= David Biedrzycki =

American writer

David Robert Biedrzycki (born 1955) is an American illustrator and writer of children's books. His Ace Lacewing: Bug Detective was named one of the Bank Street College of Education's Best Books of the Year.

==Biography==

Biedrzycki was born in 1955 in Taylor, Pennsylvania. He attended Kutztown University and began work as an illustrator in 1980 after graduating. Before beginning children's book illustration, Biedrzycki worked in advertising and designed many food product labels.

He lives in Massachusetts with his wife, Kathy.

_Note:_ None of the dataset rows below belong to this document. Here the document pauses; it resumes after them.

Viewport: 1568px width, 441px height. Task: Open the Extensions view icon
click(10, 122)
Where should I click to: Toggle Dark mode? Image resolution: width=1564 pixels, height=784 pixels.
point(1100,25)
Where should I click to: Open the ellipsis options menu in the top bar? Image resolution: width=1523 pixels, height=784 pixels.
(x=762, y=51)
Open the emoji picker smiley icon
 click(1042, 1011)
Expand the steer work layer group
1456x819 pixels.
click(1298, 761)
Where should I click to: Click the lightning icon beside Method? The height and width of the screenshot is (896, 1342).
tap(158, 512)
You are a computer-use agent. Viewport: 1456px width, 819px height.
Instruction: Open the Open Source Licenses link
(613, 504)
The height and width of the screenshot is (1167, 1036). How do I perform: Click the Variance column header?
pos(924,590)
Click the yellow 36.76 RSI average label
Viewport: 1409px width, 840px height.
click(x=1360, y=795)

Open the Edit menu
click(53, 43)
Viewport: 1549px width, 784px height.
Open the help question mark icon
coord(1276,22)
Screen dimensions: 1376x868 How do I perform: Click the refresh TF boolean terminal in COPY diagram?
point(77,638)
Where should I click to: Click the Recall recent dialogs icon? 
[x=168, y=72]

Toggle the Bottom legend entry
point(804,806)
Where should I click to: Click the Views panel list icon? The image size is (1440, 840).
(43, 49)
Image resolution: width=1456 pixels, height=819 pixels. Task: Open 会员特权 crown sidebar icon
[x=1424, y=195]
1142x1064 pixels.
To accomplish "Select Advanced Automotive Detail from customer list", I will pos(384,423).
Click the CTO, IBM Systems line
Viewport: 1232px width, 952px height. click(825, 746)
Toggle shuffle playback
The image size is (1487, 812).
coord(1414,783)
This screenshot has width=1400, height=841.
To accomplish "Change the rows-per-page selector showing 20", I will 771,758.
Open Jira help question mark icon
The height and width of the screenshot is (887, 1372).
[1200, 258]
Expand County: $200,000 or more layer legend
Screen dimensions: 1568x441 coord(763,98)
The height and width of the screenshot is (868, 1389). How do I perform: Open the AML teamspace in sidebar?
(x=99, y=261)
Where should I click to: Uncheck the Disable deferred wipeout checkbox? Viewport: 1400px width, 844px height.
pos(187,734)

Their children are Justin, Alec, and Julia.

==Books==
- Ace Lacewing: Bug Detective (2004)
- Ace Lacewing, Bug Detective: Bad Bugs Are My Business (2007)
- Ace Lacewing, Bug Detective: The Big Swat (2009)
- Santa's New Jet (2007)
- Santa Retires (2012)
- Me and My Dragon (2011)
- Me and My Dragon: Scared of Halloween (2013)
- Me and My Dragon: Christmas Spirit (2015)
- Breaking News: Bear Alert (2014)
- Sumokitty (2019)

With Jerry Pallotta
- The Beetle Alphabet Book
- The Boat Alphabet Book
- The Freshwater Alphabet Book
- Underwater Counting
- Icky Bug Numbers 12345
- Who Will Help Santa This Year?
- Who Will Guide My Sleigh Tonight?
- Who will Haunt My House on Halloween?